Amazon’s founder Jeff Bezos is the world’s wealthiest person. He recently travelled to outer space in a rocket and thanked his employees for making his space trip possible.

The way Amazon sees their expansion across the world, with its latest addition in Tijuana, is to generate jobs in the areas they enter.

“Since our arrival in Mexico, Amazon has created more than 15,000 jobs throughout the country, creating employment opportunities with competitive salaries and benefits for all of our employees. Our wages and benefits strengthen local communities, and these investments help these areas to grow and to build better futures,” Marissa Vano, an Amazon spokesperson said.

Mexico as a replacement to direct China-US trade

“These photos of a new Amazon warehouse in Tijuana, Mexico have been going viral as the “This is capitalism” picture of the year. But there’s a lot more going on here than the picture can tell you,” Charmaine Chua, a professor at the Department of Global Studies at the University of California, said in a tweet chain.

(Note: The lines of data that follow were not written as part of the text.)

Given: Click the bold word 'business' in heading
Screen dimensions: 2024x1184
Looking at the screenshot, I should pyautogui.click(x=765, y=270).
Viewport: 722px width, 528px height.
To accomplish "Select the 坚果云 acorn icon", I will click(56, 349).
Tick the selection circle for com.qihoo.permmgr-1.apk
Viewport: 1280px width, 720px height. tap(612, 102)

Chua says understanding the Tijuana distribution center’s relation to the larger delivery network is essential to understand how Amazon’s supply chain works.

She says, while the Inland Empire, a source of cheap land and labour, has been the most crucial store for Amazon’s delivery network, it started to change since former US President Donald Trump’s trade war that led to a total increase of about $200 billion in tariffs from China.

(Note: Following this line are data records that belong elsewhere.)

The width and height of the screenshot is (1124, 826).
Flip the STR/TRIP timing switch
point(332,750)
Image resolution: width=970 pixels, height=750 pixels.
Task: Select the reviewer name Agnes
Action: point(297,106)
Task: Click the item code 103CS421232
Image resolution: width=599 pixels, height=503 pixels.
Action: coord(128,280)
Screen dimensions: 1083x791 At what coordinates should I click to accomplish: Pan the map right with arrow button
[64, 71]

“This means direct China-US trade has become too expensive. The solution? Mexico,” Chua said, adding that the Tijuana fulfillment center is not there to serve locals.

Noting that at the end of former President Barack Obama’s term in 2016, NAFTA Section 321 was extended to allow the duty-free import of goods up to $800 in reference to a dissertation by Spencer Potiker, Chua argued that for Amazon, this duty-free clause, set against the increase in China-US tariffs, provides a loophole.

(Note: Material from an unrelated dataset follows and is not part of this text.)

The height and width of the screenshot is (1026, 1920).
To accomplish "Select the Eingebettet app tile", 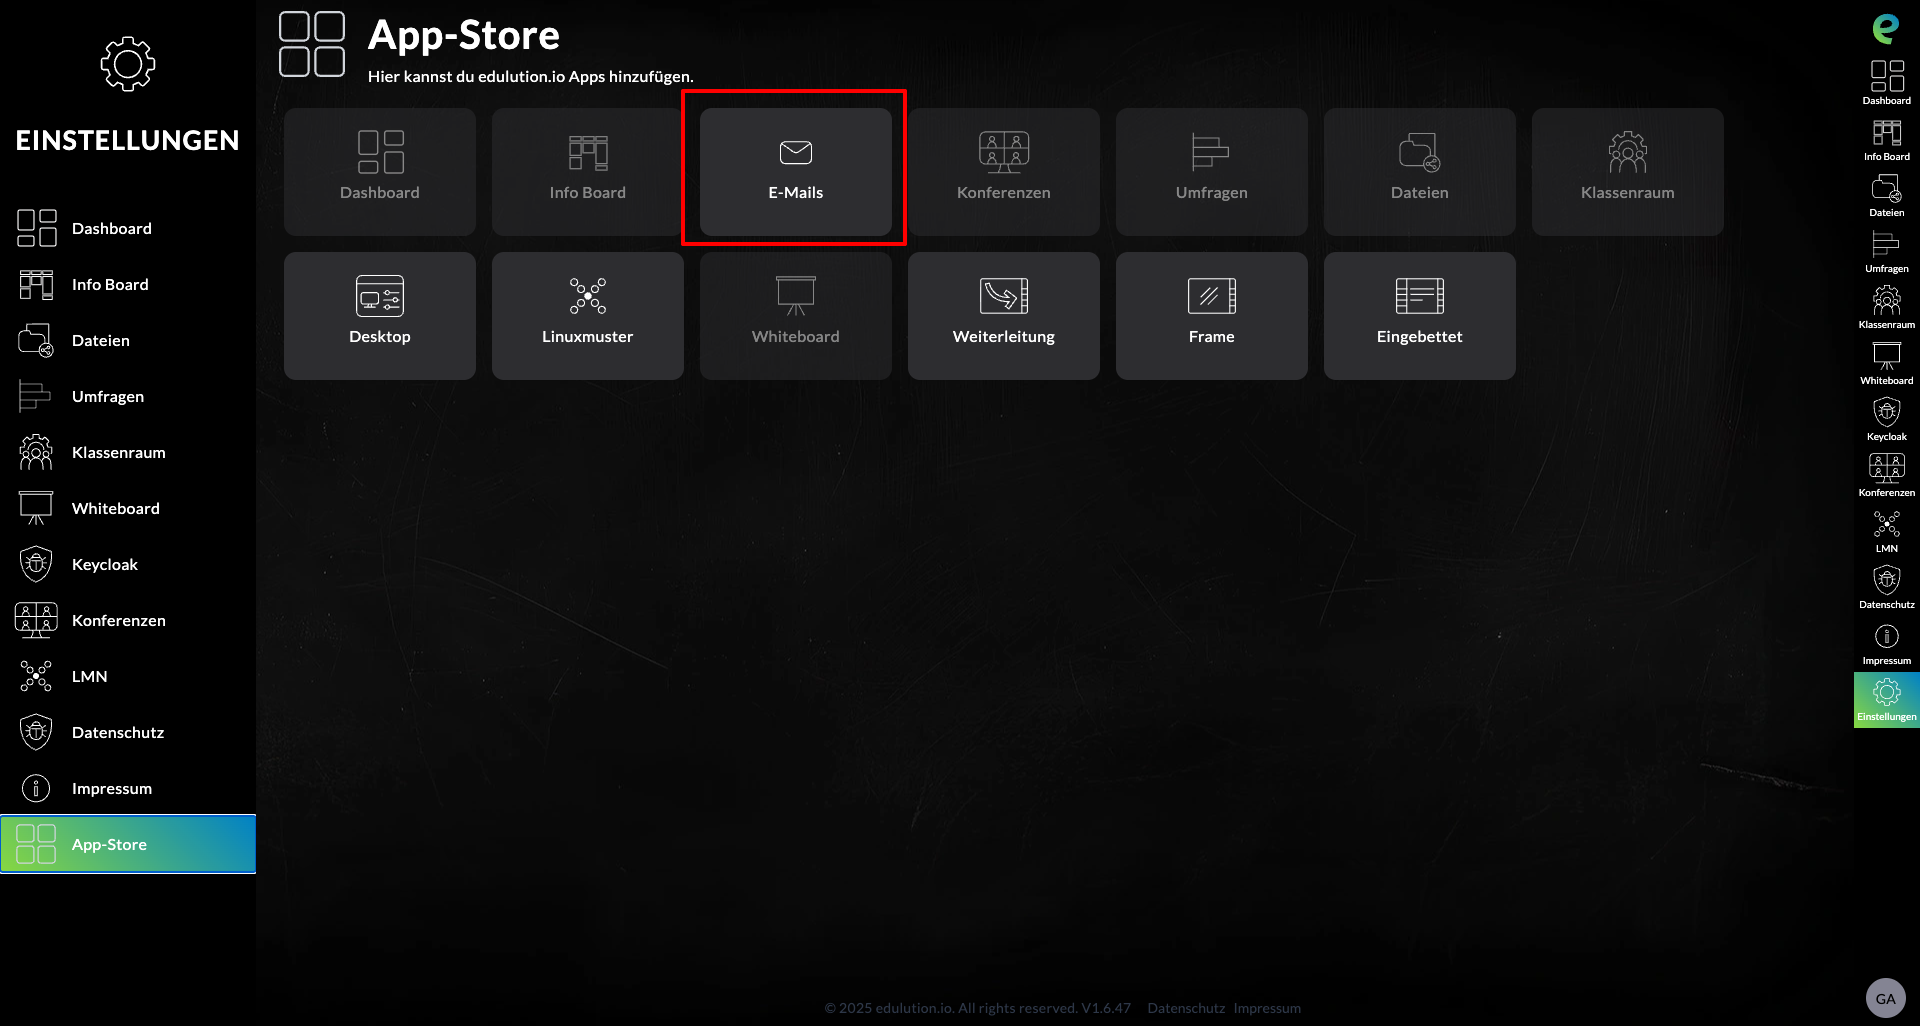I will 1419,315.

“They will ship Chinese goods into Mexico, bring them to the Tijuana facility to process and break apart, then truck them in tote-bag sized, sub-$800 bundles to Otay Mesa FC (fulfillment center),” she said. Otay Mesa FC, located in San Diego country, is less than a 25 min drive from the new Tijuana center in Mexico, so goods can be easily disassembled for import.

Notorious work conditions

A 2018 report by the Economic Policy Institute in 2018, had found that Amazon’s warehouse openings didn’t always end up with an overall increase in employment in the areas the company expanded, even though warehouse and storage jobs saw an increase.

The company’s pay rates start at $15 an hour at the US warehouses and it takes pride in what it calls competitive health insurance and retirement benefits. Minimum wage in Mexico, paid warehouse workers, meanwhile is $9USD per day.

But subcontracted labor, forced overtime work, and denying severance upon layoffs are some of the issues that Amazon’s warehouses have, Reuters has reported.

The giant company was blamed for the abuse of its employers in other locations too. Working in shifts for more than 10 hours, some of the workers experience homelessness, workplace injuries. Notorious working circumstances that at one point pushed its drivers to urinate in bottles while working.